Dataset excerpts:
════════════════════

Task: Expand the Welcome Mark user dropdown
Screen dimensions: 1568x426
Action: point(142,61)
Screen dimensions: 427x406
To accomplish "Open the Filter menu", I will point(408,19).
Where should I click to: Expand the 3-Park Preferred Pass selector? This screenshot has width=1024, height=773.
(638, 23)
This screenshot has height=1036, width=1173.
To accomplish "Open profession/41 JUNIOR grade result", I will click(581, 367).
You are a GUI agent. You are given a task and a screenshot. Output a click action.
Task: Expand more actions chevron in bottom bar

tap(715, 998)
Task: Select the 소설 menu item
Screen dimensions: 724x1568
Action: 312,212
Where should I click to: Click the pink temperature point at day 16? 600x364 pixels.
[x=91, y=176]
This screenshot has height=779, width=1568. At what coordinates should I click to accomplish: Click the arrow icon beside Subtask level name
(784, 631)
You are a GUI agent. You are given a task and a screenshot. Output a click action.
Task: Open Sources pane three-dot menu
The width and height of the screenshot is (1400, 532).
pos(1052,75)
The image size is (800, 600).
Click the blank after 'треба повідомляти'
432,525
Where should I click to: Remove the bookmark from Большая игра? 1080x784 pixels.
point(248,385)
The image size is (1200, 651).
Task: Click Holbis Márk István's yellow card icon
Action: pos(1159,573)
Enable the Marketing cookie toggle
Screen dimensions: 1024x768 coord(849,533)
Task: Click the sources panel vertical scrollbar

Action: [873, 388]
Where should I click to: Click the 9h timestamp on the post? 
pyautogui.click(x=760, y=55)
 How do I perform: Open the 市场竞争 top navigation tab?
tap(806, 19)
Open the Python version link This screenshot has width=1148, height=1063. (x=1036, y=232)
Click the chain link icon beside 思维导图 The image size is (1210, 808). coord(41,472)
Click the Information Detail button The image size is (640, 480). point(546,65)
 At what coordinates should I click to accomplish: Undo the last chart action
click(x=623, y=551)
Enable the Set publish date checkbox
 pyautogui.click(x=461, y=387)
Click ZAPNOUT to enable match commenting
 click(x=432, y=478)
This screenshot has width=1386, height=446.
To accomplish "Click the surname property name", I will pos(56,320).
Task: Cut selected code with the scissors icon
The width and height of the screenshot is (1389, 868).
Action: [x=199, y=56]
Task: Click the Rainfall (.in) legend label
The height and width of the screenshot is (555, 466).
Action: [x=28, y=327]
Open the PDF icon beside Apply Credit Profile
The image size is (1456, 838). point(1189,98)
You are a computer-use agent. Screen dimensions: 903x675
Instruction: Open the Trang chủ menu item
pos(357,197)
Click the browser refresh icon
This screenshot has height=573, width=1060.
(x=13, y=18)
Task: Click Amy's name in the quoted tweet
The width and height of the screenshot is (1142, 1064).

════════════════════

_What you will do_
Line by line, the data should be returned exactly as written.

_Answer for this exercise_
Task: Expand the Welcome Mark user dropdown
Screen dimensions: 1568x426
Action: point(142,61)
Screen dimensions: 427x406
To accomplish "Open the Filter menu", I will point(408,19).
Where should I click to: Expand the 3-Park Preferred Pass selector? This screenshot has width=1024, height=773.
(638, 23)
This screenshot has height=1036, width=1173.
To accomplish "Open profession/41 JUNIOR grade result", I will click(581, 367).
You are a GUI agent. You are given a task and a screenshot. Output a click action.
Task: Expand more actions chevron in bottom bar

tap(715, 998)
Task: Select the 소설 menu item
Screen dimensions: 724x1568
Action: 312,212
Where should I click to: Click the pink temperature point at day 16? 600x364 pixels.
[x=91, y=176]
This screenshot has height=779, width=1568. At what coordinates should I click to accomplish: Click the arrow icon beside Subtask level name
(784, 631)
You are a GUI agent. You are given a task and a screenshot. Output a click action.
Task: Open Sources pane three-dot menu
The width and height of the screenshot is (1400, 532).
pos(1052,75)
The image size is (800, 600).
Click the blank after 'треба повідомляти'
432,525
Where should I click to: Remove the bookmark from Большая игра? 1080x784 pixels.
point(248,385)
The image size is (1200, 651).
Task: Click Holbis Márk István's yellow card icon
Action: pos(1159,573)
Enable the Marketing cookie toggle
Screen dimensions: 1024x768 coord(849,533)
Task: Click the sources panel vertical scrollbar

Action: [873, 388]
Where should I click to: Click the 9h timestamp on the post? 
pyautogui.click(x=760, y=55)
 How do I perform: Open the 市场竞争 top navigation tab?
tap(806, 19)
Open the Python version link This screenshot has width=1148, height=1063. (x=1036, y=232)
Click the chain link icon beside 思维导图 The image size is (1210, 808). coord(41,472)
Click the Information Detail button The image size is (640, 480). point(546,65)
 At what coordinates should I click to accomplish: Undo the last chart action
click(x=623, y=551)
Enable the Set publish date checkbox
 pyautogui.click(x=461, y=387)
Click ZAPNOUT to enable match commenting
 click(x=432, y=478)
This screenshot has width=1386, height=446.
To accomplish "Click the surname property name", I will pos(56,320).
Task: Cut selected code with the scissors icon
The width and height of the screenshot is (1389, 868).
Action: [x=199, y=56]
Task: Click the Rainfall (.in) legend label
The height and width of the screenshot is (555, 466).
Action: [x=28, y=327]
Open the PDF icon beside Apply Credit Profile
The image size is (1456, 838). point(1189,98)
You are a computer-use agent. Screen dimensions: 903x675
Instruction: Open the Trang chủ menu item
pos(357,197)
Click the browser refresh icon
This screenshot has height=573, width=1060.
(x=13, y=18)
Task: Click Amy's name in the quoted tweet
The width and height of the screenshot is (1142, 1064).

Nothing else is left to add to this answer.